Deal OKd to End 30 Years of ‘Troubles’ in Northern Ireland
BELFAST, Northern Ireland — In the boldest bid at healing the wounds that still fester almost eight decades after Ireland’s partition, the leaders of Britain, the Irish Republic and local political parties on Good Friday signed a peace and power-sharing agreement meant to end bloodshed between this province’s Protestant and Roman Catholic communities.
Seventeen and a half hours after a self-imposed midnight deadline, and following repeated phone intervention by President Clinton, George J. Mitchell, the American chairman of the negotiations that began 22 months ago, was able to announce a landmark settlement.
“We can say to the men of violence across Northern Ireland, who disdain democracy, whose tools are bombs and bullets: ‘Your way is not the right way. You will not solve the problems of Northern Ireland, you will only make them worse,’ ” Mitchell, a former U.S. Senate majority leader, said in a speech carried live on television.
John Hume--the haggard but happy leader of Northern Ireland’s largest Catholic party, who didn’t sleep a wink as the talks reached their end--observed: “It’s been a long, hard road, but we have got there today. I think that for all our people, Good Friday will be a very good Friday.”
In the narrowest sense, the package deal, which proposes a power-sharing formula involving both majority Protestants and minority Catholics in a new Northern Ireland legislature and cabinet, is designed to curtail the three decades of “the Troubles” in this British-ruled province.
During that time, more than 3,200 civilians, police officers, British soldiers and guerrilla fighters have lost their lives.
Before the accord comes into effect, voters on both sides of the Irish border must approve it in a referendum May 22.

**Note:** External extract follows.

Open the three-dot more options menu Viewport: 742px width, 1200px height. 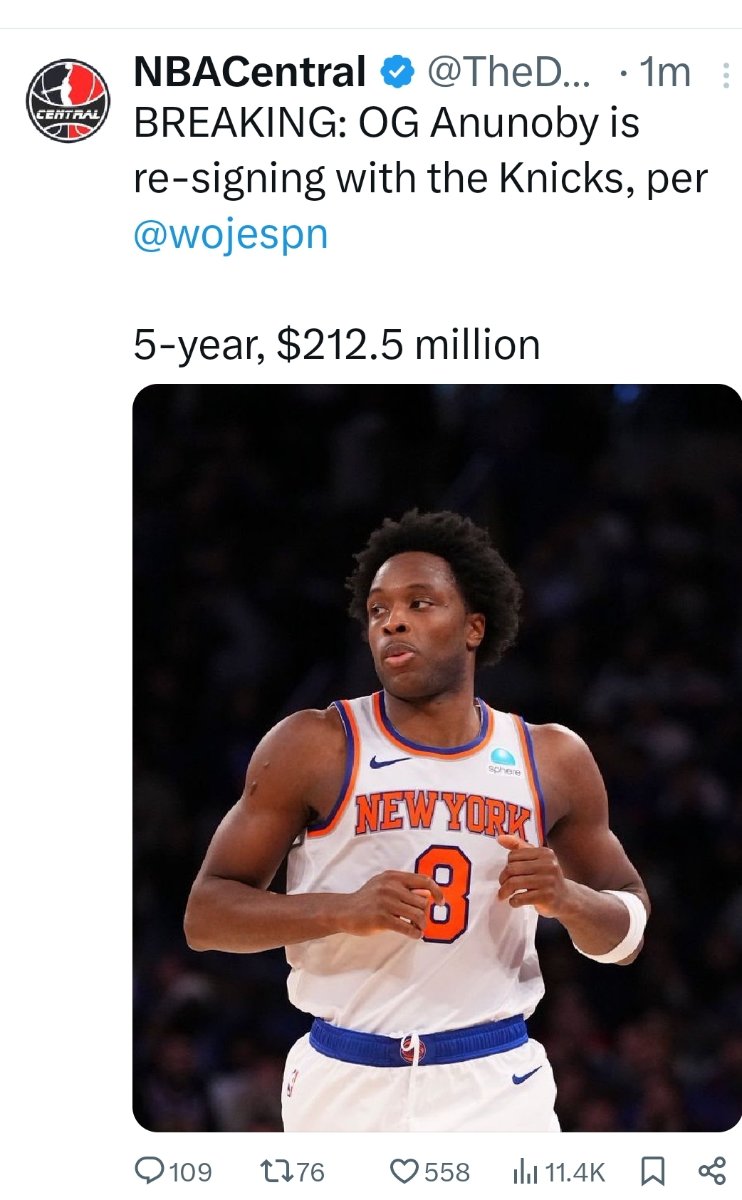click(726, 75)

In the larger sense, the deal brings the two Irelands closer than ever, since this island, for centuries under rule from London, was divided and the Irish Free State founded in the 26 predominantly Catholic counties of the island’s south in December 1921.
“Something amazing has happened--it’s truly a new and golden opportunity,” David Ervine, whose Progressive Unionist Party is linked to Protestant paramilitaries, mused as it became clear that agreement was near. He compared Friday’s events to the razing of the Berlin Wall.
The breakthrough was the greatest political and diplomatic success yet for British Prime Minister Tony Blair, elected last May in a Labor Party landslide.
On Dec. 11, in a gamble that paid off this week, Blair became the first British prime minister since 1922 to receive Irish nationalists at his official Downing Street residence.
On Tuesday, the 44-year-old British leader flew here from London and toiled in his shirt sleeves with other participants in the talks, including “the Taoiseach,” or Irish prime minister, Bertie Ahern, who temporarily returned to Dublin on Wednesday to bury his mother.
Some Irish newspapers likened Blair to William Gladstone, his great 19th century predecessor and a champion of Irish home rule.
But Blair made clear that the task of bringing peace to Northern Ireland and its 1.6 million people is not over.
“Today, we have just a sense of the prize that is before us,” he said. “The work to win that prize goes on. We cannot, we must not, let it slip from our grasp.”
Implementation to Be Difficult, Many Say
Prudent after a quarter of a century of abortive efforts to curb communal violence and polarization in this land about the size of Connecticut, many participants in the talks stressed that putting together the peace deal and implementing it will be very different things.
A copy of the agreement is to be sent to every household in the British-ruled province over the next two weeks, before it is voted on in the May referendum.
But given the long, conflict-ridden history of Irish-British relations, which began when Norman soldiers from Britain came ashore in 1170 and ended with Ireland as a longtime possession of the British crown, just getting the politicians to agree seemed a colossal achievement.
“It’s almost impossible to overstate what’s been achieved here--it supersedes everything, maybe going back 400 years,” a stunned Dennis Murray, the BBC’s Belfast correspondent, told his viewers from the talks site at the Stormont government buildings outside Belfast.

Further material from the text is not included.